The 2017 Cadillac CTS is the First to Sport Vehicle to Vehicle Technology
Many of us by now are familiar with V2X, or vehicle-to-infrastructure communications. In fact, we recently discussed how the significant impact Audi’s technology that gives drivers access to traffic-light information would be a perfect score for the aftermarket. GM, through its Cadillac division, is now launching the first application of Vehicle to Vehicle technology. It gives the Cadillac CTS the ability to communicate with other Cadillac CTSs (for now) and more vehicles as the technology gets out of the gate. Hey, we have to start somewhere… According to Cadillac, these V2V-equipped vehicles share information that can be used to alert drivers to upcoming potential hazards, laying the groundwork for a connected, safer future.

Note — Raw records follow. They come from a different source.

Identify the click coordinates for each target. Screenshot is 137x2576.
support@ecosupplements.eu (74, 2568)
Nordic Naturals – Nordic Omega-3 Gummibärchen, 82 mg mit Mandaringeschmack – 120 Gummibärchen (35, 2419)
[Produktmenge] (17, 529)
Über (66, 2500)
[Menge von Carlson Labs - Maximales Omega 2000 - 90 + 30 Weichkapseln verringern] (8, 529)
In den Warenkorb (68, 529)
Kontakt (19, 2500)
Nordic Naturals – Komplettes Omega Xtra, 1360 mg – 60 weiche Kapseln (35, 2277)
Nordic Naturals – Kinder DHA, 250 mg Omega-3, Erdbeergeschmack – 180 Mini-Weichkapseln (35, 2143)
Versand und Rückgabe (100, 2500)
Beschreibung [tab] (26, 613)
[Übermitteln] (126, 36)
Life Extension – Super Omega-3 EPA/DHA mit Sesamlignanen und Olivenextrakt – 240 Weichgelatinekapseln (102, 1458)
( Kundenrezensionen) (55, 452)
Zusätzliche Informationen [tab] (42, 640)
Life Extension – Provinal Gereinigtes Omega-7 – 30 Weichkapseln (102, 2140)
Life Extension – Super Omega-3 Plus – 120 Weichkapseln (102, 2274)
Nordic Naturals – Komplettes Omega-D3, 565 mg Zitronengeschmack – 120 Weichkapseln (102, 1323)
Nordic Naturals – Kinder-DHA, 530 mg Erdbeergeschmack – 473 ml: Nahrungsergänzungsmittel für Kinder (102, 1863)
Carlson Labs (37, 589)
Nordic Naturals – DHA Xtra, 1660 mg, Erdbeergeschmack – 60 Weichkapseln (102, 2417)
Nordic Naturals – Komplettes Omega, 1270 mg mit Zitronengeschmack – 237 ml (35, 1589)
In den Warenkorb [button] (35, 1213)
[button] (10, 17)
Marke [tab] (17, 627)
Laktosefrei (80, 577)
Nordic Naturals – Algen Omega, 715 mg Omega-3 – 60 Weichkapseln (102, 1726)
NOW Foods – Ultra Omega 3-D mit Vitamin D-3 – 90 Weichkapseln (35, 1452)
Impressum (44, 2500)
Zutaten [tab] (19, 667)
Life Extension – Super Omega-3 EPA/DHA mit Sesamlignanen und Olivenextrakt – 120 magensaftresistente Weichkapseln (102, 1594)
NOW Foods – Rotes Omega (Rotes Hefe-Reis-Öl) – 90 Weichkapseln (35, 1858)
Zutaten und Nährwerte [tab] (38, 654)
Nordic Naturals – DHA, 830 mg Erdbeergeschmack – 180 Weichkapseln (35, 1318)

Cadillac’s V2V solution uses Dedicated Short-Range Communications (DSRC) and GPS that can handle 1,000 messages per second from vehicles up to nearly 1,000 feet away. For example, when a car approaches an urban intersection, the technology scans the vicinity for other ‘online’ vehicles and tracks their positions, directions, and speeds. Then, the system warns of potential hazards that may otherwise be invisible to the driver. According to Richard Brekus, Cadillac’s global director of product strategy, “V2V essentially enables the car to sense around corners. Connecting vehicles through vehicle-to-vehicle holds tremendous potential, as this technology enables the car to acquire and analyze information outside the bounds of the driver’s field of vision. As an early mover, we look forward to seeing its benefit multiply as more V2V-equipped vehicles hit the road.”
As people discover this technology, the aftermarket would be a prime candidate for integrating the communications systems into our current vehicles. For example, wouldn’t it be nice to get a warning if there were black ice around the corner, and the vehicle traveling around it right before you notified your vehicle about the hazard? Cadillac points out that vehicle to vehicle-enabled data alerts drivers of potentially hazardous situations ahead, giving them additional time to react. Common hazardous scenarios that prompt alerts are hard braking, slippery conditions, and disabled vehicles. Through the next-generation Cadillac user-experience infotainment system CUE, drivers can customize alerts to show in the instrument cluster and available heads-up display.